In addition to benchmarking data on gender diversity, racial diversity, ethnic diversity, age diversity, talent management and DEI practices — this year’s report provides strategies and insights to help VC firms improve and promote DEI to continue moving the needle.

  • Read the full report here.
  • Access the interactive dashboard here.

Key quotes
“Top management must recognize a moral and business imperative to act on broader social responsibilities. While gains have occurred, they have been uneven, and negligible in some cases, highlighting the need for strong leadership with intentionality towards making change. There is optimism for the future. The increasing diversity among junior-level positions indicates the potential for greater representation among senior positions as talent matures and rises through the ranks.”
– Heather Gates, Audit & Assurance national private growth leader, and managing director, Deloitte & Touche LLP

“In addition to creating the systems and processes that advance equitable outcomes, it’s imperative for organizations to create a culture of inclusion and belonging where all individuals are empowered to thrive.”
Kavitha Prabhakar, chief diversity, equity and inclusion officer, Deloitte LLP 

“This survey is a critical component to holding the industry accountable and measuring its DEI progress. While it’s too soon to see outcomes of 2020 commitments and strategies focused on racial and ethnic diversity fully reflected in the latest data, there continues to be important—albeit small—gains. Even during challenging times, VCs must continue to prioritize DEI to maintain momentum and ensure progress does not regress.”
– Maryam Haque, executive director of Venture Forward

“VC firms are recognizing that not prioritizing DEI is a barrier to funding innovation and achieving higher returns. At a high level, the data showed improvements across most categories, however, if the industry truly wants to make meaningful progress and reach its fullest potential, it needs to build upon this positive momentum and commitment around DEI efforts.”
Bobby Franklin, president & CEO of NVCA

Report methodology
The “VC Human Capital Survey,” powered by Venture Forward, NVCA and Deloitte, assesses the state of DEI in the VC industry. The fourth edition of the ongoing series provides a source of information that allows firms to benchmark themselves against industry practices and helps them identify innovative approaches to promote DEI. The survey was conducted from August 29 to October 7, 2022, and was completed by 315 venture capital firms, representing an aggregate total of $594.5 billion in assets under management, on the demographics and talent management practices of approximately 5,700 employees.
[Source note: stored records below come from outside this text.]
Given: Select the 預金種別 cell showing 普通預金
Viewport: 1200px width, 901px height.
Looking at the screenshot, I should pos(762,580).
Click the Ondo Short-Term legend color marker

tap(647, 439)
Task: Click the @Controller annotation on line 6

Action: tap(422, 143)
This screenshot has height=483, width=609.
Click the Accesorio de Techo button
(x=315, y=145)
Diversity can be described as the representation, in a group, of various facets of identity, including (but not limited to) race, ethnicity, nationality, gender identity, LGBTQ+ status, socioeconomic status, ability, religion, and age. Inclusion can be described as the actions taken to understand, embrace, and leverage the unique strengths and facets of identity for all individuals to feel welcomed, valued, and supported. “Investment partners” are defined as employees with the titles of managing general partner, managing partner, general partner, founding partner, or managing director, or were partners who were designated as senior-level employees and as investment professionals with senior decision-making responsibilities.

About Venture Forward
Venture Forward is a 501(c)(3) nonprofit founded by NVCA to support both current and emerging venture capital investors by addressing imbalances of access, resources and opportunity. The organization’s vision is to see more women, people of color and underrepresented people in investment positions of power who will ultimately fund a more diverse set of innovative founders, helping the ecosystem reach its fullest potential. For more information, visit ventureforward.org.
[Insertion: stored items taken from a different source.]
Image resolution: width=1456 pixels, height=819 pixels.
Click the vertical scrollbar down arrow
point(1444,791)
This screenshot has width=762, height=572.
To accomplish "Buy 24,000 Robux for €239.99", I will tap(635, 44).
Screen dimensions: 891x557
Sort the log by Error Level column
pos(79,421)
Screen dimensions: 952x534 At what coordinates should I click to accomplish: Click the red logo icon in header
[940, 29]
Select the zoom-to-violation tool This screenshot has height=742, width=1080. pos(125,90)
“People of color” is defined as Asian American/Pacific Islanders, Black and African American, Native American, or American Indian and Hispanic or Latino including people of white decent who identify as Hispanic or Latino.

About NVCA
The National Venture Capital Association (NVCA) empowers the next generation of American companies that will fuel the economy of tomorrow. As the voice of the U.S. venture capital and startup community, NVCA advocates for public policy that supports the American entrepreneurial ecosystem. Serving the venture community as the preeminent trade association, NVCA arms the venture community for success, serving as the leading resource for venture capital data, practical education, peer-led initiatives, and networking. For more information about the NVCA, please visit www.nvca.org 

About Deloitte
Deloitte provides industry-leading audit, consulting, tax and advisory services to many of the world’s most admired brands, including nearly 90% of the Fortune 500® and more than 7,000 private companies. Our people come together for the greater good and work across the industry sectors that drive and shape today’s marketplace — delivering measurable and lasting results that help reinforce public trust in our capital markets, inspire clients to see challenges as opportunities to transform and thrive, and help lead the way toward a stronger economy and a healthier society. Deloitte is proud to be part of the largest global professional services network serving our clients in the markets that are most important to them. Building on more than 175 years of service, our network of member firms spans more than 150 countries and territories. Learn how Deloitte’s approximately 415,000 people worldwide connect for impact at www.deloitte.com.

Contact
Jon Lynch        
Public Relations        
Deloitte Services LP        
+1 201 407 6550        
[email protected] 

Deloitte refers to one or more of Deloitte Touche Tohmatsu Limited, a UK private company limited by guarantee (“DTTL”), its network of member firms, and their related entities. DTTL and each of its member firms are legally separate and independent entities. DTTL (also referred to as “Deloitte Global”) does not provide services to clients. In the United States, Deloitte refers to one or more of the US member firms of DTTL, their related entities that operate using the “Deloitte” name in the United States and their respective affiliates. Certain services may not be available to attest clients under the rules and regulations of public accounting. Please see www.deloitte.com/about to learn more about our global network of member firms.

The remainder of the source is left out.